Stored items
((
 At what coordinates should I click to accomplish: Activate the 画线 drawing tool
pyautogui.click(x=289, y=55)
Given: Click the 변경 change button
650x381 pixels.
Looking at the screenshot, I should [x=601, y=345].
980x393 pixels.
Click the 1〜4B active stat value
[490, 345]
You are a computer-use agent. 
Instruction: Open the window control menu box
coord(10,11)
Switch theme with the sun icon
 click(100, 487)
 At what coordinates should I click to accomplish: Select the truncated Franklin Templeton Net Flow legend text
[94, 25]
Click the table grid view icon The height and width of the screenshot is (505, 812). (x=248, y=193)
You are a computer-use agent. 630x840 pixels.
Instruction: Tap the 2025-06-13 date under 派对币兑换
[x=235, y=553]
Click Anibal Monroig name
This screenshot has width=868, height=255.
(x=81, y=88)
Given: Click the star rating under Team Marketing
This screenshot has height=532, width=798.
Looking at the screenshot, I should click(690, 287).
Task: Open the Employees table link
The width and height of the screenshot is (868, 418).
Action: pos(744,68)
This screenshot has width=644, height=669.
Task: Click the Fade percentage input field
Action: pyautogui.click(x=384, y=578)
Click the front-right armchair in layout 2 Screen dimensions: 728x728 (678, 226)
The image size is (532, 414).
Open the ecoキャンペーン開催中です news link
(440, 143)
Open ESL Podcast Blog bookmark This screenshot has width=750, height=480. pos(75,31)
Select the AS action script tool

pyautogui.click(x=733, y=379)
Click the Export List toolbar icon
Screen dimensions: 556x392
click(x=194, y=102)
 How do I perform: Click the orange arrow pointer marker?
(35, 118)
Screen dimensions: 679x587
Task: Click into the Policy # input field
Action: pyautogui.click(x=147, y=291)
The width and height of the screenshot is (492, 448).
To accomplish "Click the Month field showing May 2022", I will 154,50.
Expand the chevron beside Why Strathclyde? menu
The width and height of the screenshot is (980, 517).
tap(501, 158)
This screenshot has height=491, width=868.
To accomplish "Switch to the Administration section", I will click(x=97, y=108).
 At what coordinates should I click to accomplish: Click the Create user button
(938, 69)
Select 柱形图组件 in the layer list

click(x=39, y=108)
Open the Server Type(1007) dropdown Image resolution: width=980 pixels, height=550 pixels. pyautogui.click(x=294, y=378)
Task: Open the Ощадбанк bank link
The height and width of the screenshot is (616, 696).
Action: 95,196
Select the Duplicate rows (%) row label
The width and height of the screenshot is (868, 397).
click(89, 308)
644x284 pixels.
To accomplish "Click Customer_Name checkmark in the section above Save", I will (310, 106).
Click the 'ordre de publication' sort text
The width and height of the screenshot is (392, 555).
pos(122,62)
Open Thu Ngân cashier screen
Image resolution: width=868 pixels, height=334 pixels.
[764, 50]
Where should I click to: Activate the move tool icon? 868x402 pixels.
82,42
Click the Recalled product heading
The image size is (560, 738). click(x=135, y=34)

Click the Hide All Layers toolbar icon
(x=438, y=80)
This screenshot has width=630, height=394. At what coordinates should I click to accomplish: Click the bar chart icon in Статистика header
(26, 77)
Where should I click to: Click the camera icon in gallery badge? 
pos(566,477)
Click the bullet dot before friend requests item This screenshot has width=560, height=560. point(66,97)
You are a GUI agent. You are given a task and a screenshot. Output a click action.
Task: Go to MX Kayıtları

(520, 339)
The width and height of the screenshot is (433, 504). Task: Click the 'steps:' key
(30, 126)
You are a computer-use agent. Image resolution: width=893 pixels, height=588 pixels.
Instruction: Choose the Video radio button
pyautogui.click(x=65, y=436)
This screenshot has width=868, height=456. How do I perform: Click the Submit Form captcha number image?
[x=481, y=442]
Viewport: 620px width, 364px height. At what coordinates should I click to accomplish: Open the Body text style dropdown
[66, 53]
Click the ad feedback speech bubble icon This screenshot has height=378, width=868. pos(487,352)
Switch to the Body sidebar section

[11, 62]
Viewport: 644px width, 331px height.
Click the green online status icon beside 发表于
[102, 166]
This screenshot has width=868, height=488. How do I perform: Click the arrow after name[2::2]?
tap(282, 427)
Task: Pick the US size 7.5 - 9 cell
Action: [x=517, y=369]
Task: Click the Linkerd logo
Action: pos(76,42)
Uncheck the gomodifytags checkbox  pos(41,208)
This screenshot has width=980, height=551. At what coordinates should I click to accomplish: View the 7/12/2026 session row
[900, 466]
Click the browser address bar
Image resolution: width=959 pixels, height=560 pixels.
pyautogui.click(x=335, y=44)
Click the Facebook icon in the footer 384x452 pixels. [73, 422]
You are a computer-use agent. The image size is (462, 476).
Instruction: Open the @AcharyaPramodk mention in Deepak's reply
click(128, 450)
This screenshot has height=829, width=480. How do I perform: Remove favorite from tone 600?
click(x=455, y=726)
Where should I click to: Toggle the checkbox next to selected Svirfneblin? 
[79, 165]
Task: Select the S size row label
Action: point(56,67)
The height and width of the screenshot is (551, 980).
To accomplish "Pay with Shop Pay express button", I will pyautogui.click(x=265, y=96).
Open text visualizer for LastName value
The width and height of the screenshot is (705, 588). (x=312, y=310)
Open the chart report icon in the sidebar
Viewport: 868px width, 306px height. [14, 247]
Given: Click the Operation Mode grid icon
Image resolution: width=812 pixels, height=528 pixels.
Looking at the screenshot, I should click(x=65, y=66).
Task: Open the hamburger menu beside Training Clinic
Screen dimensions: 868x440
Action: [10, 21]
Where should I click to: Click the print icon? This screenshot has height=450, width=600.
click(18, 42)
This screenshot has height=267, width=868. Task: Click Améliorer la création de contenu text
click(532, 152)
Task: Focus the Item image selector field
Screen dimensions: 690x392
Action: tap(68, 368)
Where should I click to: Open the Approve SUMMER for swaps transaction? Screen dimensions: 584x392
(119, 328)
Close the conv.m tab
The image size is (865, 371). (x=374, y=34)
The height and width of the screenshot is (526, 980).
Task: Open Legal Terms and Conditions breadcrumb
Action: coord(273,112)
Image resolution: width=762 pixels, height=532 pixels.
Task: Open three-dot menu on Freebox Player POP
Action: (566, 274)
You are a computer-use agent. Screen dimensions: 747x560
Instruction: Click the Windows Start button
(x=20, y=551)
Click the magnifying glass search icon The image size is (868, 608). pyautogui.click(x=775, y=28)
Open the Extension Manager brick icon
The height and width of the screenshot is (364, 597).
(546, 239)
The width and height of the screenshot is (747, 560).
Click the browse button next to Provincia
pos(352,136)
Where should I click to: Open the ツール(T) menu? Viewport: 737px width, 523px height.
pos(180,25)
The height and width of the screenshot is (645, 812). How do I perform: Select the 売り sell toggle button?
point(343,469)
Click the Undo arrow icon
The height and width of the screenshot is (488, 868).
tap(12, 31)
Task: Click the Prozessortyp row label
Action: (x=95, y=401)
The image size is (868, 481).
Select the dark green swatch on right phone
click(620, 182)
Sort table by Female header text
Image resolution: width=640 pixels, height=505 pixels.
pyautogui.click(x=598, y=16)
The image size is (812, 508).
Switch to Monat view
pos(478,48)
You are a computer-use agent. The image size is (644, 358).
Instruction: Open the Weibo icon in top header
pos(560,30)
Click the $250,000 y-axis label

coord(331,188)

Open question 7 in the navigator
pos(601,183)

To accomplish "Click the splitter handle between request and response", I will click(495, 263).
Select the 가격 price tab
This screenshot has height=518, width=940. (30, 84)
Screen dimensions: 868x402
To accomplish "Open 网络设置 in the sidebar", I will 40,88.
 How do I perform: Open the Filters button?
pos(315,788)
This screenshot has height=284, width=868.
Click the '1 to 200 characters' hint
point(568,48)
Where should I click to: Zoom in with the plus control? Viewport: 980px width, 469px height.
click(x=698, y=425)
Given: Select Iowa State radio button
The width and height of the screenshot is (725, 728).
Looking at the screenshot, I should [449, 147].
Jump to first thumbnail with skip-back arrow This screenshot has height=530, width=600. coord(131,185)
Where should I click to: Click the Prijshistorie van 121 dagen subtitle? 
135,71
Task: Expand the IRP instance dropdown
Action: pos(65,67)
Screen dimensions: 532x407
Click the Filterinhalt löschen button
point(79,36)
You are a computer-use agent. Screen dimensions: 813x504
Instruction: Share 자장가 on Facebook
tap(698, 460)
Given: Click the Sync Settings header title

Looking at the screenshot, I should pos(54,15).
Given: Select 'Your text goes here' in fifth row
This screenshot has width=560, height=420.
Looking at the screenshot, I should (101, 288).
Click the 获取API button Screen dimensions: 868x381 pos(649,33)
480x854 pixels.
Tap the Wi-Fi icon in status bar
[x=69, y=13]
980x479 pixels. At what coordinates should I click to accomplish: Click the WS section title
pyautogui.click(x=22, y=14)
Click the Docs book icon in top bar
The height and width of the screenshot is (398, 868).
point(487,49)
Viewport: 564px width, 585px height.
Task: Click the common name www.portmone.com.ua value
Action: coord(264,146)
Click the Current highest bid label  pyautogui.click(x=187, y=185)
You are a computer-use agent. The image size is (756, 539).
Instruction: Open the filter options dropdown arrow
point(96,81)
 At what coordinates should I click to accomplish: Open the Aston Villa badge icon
))
• TASK TO CARRY OUT: The stretch of entries above that starts with the line containing "Screen dimensions: 868x402" and goes on through the line containing "Jump to first" is to be transcribed exactly, and no other line is to be transcribed.

• OUTPUT:
Screen dimensions: 868x402
To accomplish "Open 网络设置 in the sidebar", I will 40,88.
 How do I perform: Open the Filters button?
pos(315,788)
This screenshot has height=284, width=868.
Click the '1 to 200 characters' hint
point(568,48)
Where should I click to: Zoom in with the plus control? Viewport: 980px width, 469px height.
click(x=698, y=425)
Given: Select Iowa State radio button
The width and height of the screenshot is (725, 728).
Looking at the screenshot, I should [449, 147].
Jump to first thumbnail with skip-back arrow This screenshot has height=530, width=600. coord(131,185)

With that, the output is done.